The evidence supports requiring Vackar to pay part of the fees Superior incurred in defending the lawsuit. Superior submitted evidence showing a reasonable hourly rate and a reasonable number of hours, given Vackar's allegations and his litigation conduct. Awarding the full amount of the fees Superior seeks is more severe than necessary to sanction Vackar's behavior. The fact that he represented himself for much of the litigation makes a difference. When the sanctions are to be imposed against an individual who is unable to afford the expense, and who for an extended period during the litigation was pro se, courts have discretion to award a reduced fee. The court concludes that an appropriate amount of sanctions is $5,000. That is less than 3 percent of the fees Superior incurred in defending the claims Vackar pursued but, in combination with the $925.24 in fraudulently obtained reimbursements the court has ordered him to repay, the $1,500 in exemplary damages, and the $10,800 in damages for Superior's internal costs of responding to the defamatory statements Vackar made, the sanction amount is both significant and appropriate.
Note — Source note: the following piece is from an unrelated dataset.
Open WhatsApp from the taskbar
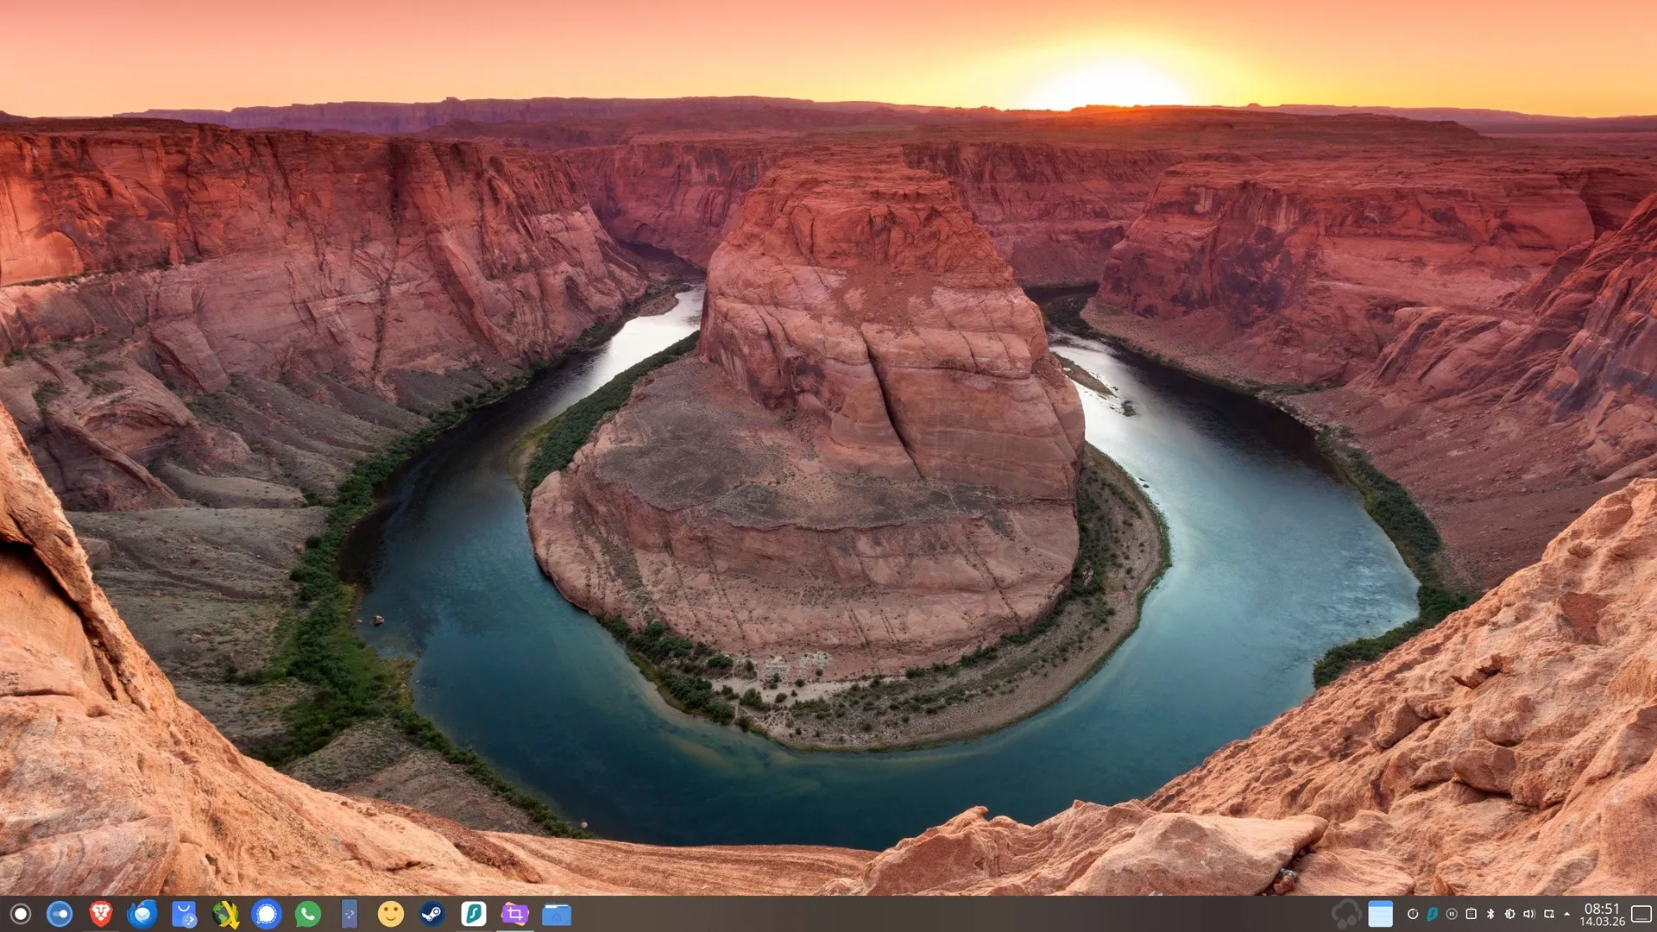The image size is (1657, 932). 308,914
The amount takes into consideration Vackar's resources and the fact that he represented himself in this case for an extended period, as well as the fees Superior incurred in defending against Vackar's lawsuit.
Superior also seeks nonmonetary sanctions in the form of an apology letter from Vackar. Superior intends to contact media and internet organizations who have covered Vackar's allegations and ask them to retract or remove their coverage. Superior believes that a letter from Vackar would persuade these media organizations to do so because it would confess that the allegations were falsely made. The court's orders in this case sufficiently establish that Vackar's claims were wholly unsupported by the evidence presented. Nothing prevents Superior from taking a copy of the court's opinions to the media and internet organizations. Further steps are unnecessary. Superior's request for an apology letter is denied. IV. Conclusion
The court orders Vackar to pay Superior a total of $18,225.24 as damages and as a sanction.
SIGNED on November 7, 2014, at Houston, Texas.